It's alternate jersey time baby! The Cavs sure are looking good in blue!


----------



## futuristxen (Jun 26, 2003)

Yeah! Blue Baby Blue!!!


----------



## futuristxen (Jun 26, 2003)

Anyone else hearing that weird laser sound?


----------



## remy23 (Aug 15, 2002)

^ Yes, I hear it too. The sound man responsible for that should be fired.


----------



## remy23 (Aug 15, 2002)

LBJ with some nice handles (nice seeing this improve each year in the league).


----------



## futuristxen (Jun 26, 2003)

Larry needs to take a page out of Lebron's book and go to the basket when his J isn't falling.


----------



## remy23 (Aug 15, 2002)

D. Jones and Marshall enter the game. Enter the dynamic duo.


----------



## futuristxen (Jun 26, 2003)

Haha, Lebron snunk up the floor behind the Kandiman.


----------



## remy23 (Aug 15, 2002)

Hughes needs to get going. He's had some good looks but couldn't convert. 

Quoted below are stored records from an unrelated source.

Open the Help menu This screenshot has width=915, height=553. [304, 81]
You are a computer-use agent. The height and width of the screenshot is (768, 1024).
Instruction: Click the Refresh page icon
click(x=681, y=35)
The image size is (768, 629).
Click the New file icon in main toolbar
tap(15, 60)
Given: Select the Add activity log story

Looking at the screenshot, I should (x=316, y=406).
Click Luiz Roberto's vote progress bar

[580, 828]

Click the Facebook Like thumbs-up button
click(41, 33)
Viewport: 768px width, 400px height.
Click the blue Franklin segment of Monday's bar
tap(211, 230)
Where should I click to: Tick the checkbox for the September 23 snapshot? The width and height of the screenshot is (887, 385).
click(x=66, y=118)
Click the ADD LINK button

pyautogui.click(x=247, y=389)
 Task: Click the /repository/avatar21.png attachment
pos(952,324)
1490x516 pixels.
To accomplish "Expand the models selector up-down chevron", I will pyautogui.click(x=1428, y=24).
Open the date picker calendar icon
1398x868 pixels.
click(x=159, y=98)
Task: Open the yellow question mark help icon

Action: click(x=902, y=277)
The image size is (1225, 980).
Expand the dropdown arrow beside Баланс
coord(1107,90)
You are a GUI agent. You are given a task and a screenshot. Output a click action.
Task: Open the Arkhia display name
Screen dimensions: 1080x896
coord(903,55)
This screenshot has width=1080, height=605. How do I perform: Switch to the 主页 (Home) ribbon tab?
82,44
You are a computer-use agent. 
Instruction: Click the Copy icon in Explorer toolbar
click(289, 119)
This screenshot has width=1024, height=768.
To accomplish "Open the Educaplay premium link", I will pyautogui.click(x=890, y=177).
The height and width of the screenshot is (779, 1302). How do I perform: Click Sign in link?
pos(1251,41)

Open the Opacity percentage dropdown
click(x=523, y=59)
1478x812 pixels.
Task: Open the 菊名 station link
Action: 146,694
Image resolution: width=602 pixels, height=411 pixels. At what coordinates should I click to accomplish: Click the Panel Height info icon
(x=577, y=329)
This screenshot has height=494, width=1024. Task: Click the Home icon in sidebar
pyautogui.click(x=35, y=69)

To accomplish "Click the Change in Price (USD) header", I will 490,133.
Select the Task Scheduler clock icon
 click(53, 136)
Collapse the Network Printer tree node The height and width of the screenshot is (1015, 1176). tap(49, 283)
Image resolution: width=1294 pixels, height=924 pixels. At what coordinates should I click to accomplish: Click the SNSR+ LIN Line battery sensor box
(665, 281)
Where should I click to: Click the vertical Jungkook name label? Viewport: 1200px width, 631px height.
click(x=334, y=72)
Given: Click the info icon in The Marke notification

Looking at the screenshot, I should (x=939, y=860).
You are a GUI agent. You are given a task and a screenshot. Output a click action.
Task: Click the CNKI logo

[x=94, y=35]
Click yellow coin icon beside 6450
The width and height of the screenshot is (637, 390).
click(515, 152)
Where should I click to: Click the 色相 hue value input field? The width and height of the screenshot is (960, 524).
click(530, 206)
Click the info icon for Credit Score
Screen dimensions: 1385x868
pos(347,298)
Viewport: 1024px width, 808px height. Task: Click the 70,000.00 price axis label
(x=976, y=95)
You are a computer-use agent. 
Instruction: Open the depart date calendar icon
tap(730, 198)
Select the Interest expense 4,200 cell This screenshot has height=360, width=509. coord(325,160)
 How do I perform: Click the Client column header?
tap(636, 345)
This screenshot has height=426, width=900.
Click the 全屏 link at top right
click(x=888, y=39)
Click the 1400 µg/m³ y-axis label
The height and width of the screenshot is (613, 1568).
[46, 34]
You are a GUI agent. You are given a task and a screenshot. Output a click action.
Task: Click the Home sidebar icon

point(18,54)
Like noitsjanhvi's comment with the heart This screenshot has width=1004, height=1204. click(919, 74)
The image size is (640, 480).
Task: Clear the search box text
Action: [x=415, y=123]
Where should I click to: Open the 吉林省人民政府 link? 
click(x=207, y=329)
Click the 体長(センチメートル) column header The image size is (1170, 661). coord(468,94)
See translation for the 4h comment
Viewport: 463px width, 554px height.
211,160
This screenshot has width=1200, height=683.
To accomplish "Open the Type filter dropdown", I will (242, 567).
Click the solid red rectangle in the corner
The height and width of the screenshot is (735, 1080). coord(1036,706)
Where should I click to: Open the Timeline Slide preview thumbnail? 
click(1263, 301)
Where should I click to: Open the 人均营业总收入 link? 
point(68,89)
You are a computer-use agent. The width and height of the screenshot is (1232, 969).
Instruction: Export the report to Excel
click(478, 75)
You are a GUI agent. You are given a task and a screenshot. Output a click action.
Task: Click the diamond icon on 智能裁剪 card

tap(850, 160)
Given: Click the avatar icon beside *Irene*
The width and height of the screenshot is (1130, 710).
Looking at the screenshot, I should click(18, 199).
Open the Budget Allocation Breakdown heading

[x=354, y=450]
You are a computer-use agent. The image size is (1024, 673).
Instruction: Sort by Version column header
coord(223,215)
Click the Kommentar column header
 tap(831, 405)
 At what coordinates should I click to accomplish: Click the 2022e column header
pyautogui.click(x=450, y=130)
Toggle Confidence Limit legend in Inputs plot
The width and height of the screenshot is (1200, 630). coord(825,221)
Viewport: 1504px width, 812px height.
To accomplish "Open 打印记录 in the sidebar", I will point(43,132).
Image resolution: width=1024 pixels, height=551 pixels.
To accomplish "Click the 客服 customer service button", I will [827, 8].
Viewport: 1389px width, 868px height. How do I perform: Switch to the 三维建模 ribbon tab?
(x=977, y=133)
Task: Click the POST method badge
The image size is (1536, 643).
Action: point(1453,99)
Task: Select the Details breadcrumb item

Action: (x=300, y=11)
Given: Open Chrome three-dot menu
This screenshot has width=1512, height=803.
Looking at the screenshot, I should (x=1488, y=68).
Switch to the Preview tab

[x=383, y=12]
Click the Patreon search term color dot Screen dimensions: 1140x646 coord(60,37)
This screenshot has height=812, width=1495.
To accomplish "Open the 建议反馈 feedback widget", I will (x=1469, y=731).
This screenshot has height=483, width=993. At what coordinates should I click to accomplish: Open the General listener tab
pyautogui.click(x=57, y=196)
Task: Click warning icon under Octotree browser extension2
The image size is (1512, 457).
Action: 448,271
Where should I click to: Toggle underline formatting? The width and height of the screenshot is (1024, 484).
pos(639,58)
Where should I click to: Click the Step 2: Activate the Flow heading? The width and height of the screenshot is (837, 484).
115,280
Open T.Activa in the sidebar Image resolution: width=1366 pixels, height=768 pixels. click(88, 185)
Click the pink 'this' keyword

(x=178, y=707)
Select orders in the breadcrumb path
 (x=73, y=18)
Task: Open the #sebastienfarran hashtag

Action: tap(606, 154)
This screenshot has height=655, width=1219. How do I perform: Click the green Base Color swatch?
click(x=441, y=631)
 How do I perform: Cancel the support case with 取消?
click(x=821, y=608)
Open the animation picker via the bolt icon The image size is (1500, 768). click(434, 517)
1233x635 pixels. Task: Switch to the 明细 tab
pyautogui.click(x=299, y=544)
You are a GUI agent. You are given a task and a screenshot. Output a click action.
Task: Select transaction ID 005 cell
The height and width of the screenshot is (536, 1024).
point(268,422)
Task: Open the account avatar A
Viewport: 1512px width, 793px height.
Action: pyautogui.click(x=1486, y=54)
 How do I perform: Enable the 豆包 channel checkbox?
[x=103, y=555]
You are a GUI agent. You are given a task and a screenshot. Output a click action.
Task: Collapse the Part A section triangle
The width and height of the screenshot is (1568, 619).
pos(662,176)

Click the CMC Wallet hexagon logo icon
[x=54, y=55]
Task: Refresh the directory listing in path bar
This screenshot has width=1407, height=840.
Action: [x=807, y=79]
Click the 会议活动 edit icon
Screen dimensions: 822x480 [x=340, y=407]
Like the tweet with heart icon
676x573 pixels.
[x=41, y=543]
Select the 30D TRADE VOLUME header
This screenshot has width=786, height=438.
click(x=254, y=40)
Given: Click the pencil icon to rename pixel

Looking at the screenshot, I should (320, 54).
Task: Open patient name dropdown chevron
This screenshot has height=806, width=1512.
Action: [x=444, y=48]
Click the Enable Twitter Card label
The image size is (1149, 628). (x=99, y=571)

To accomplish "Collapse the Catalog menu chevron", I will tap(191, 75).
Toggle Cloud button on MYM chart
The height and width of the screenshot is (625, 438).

Luke Jackson checks into the game (a bit early for him to see action).


----------



## futuristxen (Jun 26, 2003)

They gotta get Larry Hughes in the groove. He's struggling mightily with his shot.


----------



## remy23 (Aug 15, 2002)

The defense have given up a few open looks early in the game. Coach Brown needs to tell the team to seal the holes.

KG off to a strong start.


----------



## futuristxen (Jun 26, 2003)

The Wolves front line sure do like to curse a lot. And very loudly.


----------



## remy23 (Aug 15, 2002)

Nice start to the quarter but the Wolves went on a 10-4 run. The end of the quarter wasn't very solid.

The Wolves lead by 1 at the end of 1 (17-16).


----------



## remy23 (Aug 15, 2002)

futuristxen said:


> The Wolves front line sure do like to curse a lot. And very loudly.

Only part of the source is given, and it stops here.